Remi Ayodele was sauntering off a Winter Park practice field earlier this week. He was wearing a skull cap that hid from view the current state of the dramatic Mohawk that he's been known to feature.
A reporter tried to schmooze, saying, "You must have been a Grand Prairie [Texas] Gopher."
Ayodele shook his head and said, "No, sir. I'm a Warrior. I went to South Grand Prairie."
The Vikings are in need of Ayodele fulfilling that nickname, for he is being asked to replace a noble veteran who was in the middle of the defense for a half-dozen years.
Pat Williams came from Buffalo as a free agent for the 2005 season. He teamed with Kevin Williams at the tackles, but there was little to support the Williams Wall on the end or at linebacker.

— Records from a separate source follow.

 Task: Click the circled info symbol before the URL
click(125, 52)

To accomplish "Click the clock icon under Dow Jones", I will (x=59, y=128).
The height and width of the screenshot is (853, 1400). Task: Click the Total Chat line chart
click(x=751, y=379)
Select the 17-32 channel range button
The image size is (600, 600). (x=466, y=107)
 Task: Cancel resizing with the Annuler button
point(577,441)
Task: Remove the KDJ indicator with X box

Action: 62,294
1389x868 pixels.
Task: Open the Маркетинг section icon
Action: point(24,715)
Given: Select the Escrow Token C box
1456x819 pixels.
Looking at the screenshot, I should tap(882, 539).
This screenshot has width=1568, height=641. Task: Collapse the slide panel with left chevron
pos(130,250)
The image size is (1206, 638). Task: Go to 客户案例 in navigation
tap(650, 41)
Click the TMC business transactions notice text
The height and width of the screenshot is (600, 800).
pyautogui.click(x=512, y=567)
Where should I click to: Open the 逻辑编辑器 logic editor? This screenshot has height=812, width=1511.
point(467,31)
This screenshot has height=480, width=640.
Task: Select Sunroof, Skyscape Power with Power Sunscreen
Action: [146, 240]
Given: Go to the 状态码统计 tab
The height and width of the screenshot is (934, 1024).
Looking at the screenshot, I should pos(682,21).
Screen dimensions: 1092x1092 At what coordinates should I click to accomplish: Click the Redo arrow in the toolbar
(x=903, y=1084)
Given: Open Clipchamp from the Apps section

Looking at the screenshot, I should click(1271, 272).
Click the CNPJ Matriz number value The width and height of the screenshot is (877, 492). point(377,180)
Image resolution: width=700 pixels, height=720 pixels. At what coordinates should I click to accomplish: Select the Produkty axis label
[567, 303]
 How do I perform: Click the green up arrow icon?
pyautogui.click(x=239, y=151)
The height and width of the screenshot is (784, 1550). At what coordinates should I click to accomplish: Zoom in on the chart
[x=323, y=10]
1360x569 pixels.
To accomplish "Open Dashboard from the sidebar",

The Vikings finished 19th against the rush. And the fact that Mike Tice's last bunch came in at 9-7 remains one of the mysteries of this franchise.
A half-hour after the season ended, Tice was fired. Brad Childress came in as the coach, hired Mike Tomlin as his coordinator, and they made clear the defensive plan: Start by stopping the run.
The new staff could talk about this boldly, knowing that Pat Williams was a wily, aggressive, gigantic nose tackle capable of occupying two gaps in the middle on every running down.
The Vikings were No. 1 against the rush in 2006 with 985 yards allowed and 2.8 yards per carry. This put Tomlin on the radar for head coach interviews, and he landed the job in Pittsburgh.
Childress hired Leslie Frazier and the Vikings stayed on top: No. 1 against the rush in 2007 with 1,185 yards allowed and 3.1 per carry; No. 1 in 2008 with 1,230 yards allowed and 3.3 per carry; and No. 2 in 2009 with 1,394 yards allowed and 3.9 per carry.
It was a stretch of serious run stoppage -- with Pat Williams in the middle for all of it.
Last season turned into a 6-10 disaster. Williams turned 38 during the season and his effectiveness waned. The Vikings again allowed 3.9 yards per rush, although this time it was for 1,635 yards, ranking ninth in the NFL.
The Vikings decided to go younger. They signed Ayodele, 28, when the lockout ended -- a three-year deal that could pay him $9 million.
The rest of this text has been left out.